Highlights & Insights¶
- Path to "Protein's ImageNet Moment": Combining TED + Foldseek clustering + pLDDT filtering into a reproducible pipeline creates a 490k-scale, non-redundant, single-label fold classification benchmark. This infrastructure is arguably more important than the method itself.
- Optimal mask rate reflects modal redundancy: The values (Image 75%, Text 15%, Protein backbone 90%) reflect the "compressibility" of each modality. This provides a diagnostic metric for MAE in new modalities: measure reconstruction RMSDs against mask rates to find the "steep rise" point.
- Asymmetric design + SE(3)-invariant frames as a practical solution: By avoiding high-order equivariant tensor products and using "local system attention," the model achieves scalability, offering a more engineering-friendly alternative to equivariant GNNs.
- Transferable Tricks: (a) High masking to break local shortcuts can be applied to other redundant geometric modalities like point clouds; (b) Synchronous auxiliary supervision via sequence/text channels can be reused in multi-modal bio-tasks.
Limitations & Future Work¶
- The authors acknowledge: (1) TEDBench only performs protein-level fold recognition (largest domain label), missing smaller domains; future work should involve domain-level segmentation. (2) MiAE was only validated on fold classification. (3) Pretraining large models remains expensive.

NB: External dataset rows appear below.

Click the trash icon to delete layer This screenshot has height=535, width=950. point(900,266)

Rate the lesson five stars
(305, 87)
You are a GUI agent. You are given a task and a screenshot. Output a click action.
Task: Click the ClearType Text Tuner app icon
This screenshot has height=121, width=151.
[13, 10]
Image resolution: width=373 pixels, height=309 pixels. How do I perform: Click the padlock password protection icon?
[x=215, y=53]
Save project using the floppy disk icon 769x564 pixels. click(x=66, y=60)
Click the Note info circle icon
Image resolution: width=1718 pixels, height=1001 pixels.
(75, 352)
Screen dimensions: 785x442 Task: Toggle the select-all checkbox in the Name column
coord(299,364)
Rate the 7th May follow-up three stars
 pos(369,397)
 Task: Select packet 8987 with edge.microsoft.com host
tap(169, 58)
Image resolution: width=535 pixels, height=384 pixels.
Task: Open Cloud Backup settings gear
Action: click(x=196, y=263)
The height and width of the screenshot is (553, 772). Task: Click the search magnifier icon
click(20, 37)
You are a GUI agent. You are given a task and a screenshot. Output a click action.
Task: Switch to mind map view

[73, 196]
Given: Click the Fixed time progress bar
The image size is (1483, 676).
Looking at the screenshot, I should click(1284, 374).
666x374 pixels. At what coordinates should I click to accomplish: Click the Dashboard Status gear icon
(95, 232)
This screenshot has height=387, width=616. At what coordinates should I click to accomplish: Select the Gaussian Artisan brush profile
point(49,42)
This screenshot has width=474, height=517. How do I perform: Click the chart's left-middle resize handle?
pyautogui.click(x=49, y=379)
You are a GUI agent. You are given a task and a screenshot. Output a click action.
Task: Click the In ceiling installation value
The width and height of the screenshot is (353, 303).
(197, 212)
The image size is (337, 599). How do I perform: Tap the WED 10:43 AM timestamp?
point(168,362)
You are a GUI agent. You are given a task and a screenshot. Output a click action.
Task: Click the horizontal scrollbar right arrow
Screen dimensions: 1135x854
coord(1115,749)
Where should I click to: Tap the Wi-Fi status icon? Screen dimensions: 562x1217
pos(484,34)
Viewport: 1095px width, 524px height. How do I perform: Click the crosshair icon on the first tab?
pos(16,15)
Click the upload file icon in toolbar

- Observations: (a) The single-label setup discards CATH's hierarchical structure (class→architecture→topology→homology); incorporating hierarchical loss would be more comprehensive. (b) The domain gap between AFDB and experimental structures hasn't been fully stress-tested. (c) Linear probing for MiAE-L still lags behind ESM2-15B, suggesting structure-only models struggle in "weak-label-correlation regions." (d) Decoder width sensitivity (F1 35→58→28) suggests geometric MAE has brittle hyperparameters.
Related Work & Insights¶
- vs ESM2 / SaProt: ESM2 uses sequence only; SaProt adds discrete structural tokens to sequences. MiAE prioritizes continuous 3D structure. This work proves structural signals are significantly stronger for structure-defined tasks (outperforming SaProt-650M with 6.4× fewer params).
- vs ProteinMPNN / MIF: Both use inverse folding but with smaller models (1.6M-3.4M). MiAE integrates inverse folding as one of five losses within an MAE framework, benefiting from MAE scaling while retaining sequence signals.
- vs CV's MAE: Architecturally similar, but MiAE's loss applies to all atoms (to ensure SE(3) invariance) rather than just masked regions, and the mask rate is pushed to 90%.
- vs Equivariant GNNs: Standard equivariant GNNs saturate at 1.5M-1.9M. MiAE bypasses the cost of high-order tensor products, scaling to 339M. It suggests that "scaling up Transformers + geometric priors" is more cost-effective than "strict high-order equivariance + small models" for protein tasks.
Rating¶
- Novelty: ⭐⭐⭐⭐ Systematic transfer of MAE to protein geometry and construction of a large-scale benchmark.
- Experimental Thoroughness: ⭐⭐⭐⭐⭐ Covers three training protocols, multiple baselines, six major ablations, external test sets, and visualization.
- Writing Quality: ⭐⭐⭐⭐ Clear structure and high information density.
- Value: ⭐⭐⭐⭐⭐ TEDBench is likely to become a standard benchmark for protein fold classification, and MiAE provides a scale-friendly baseline.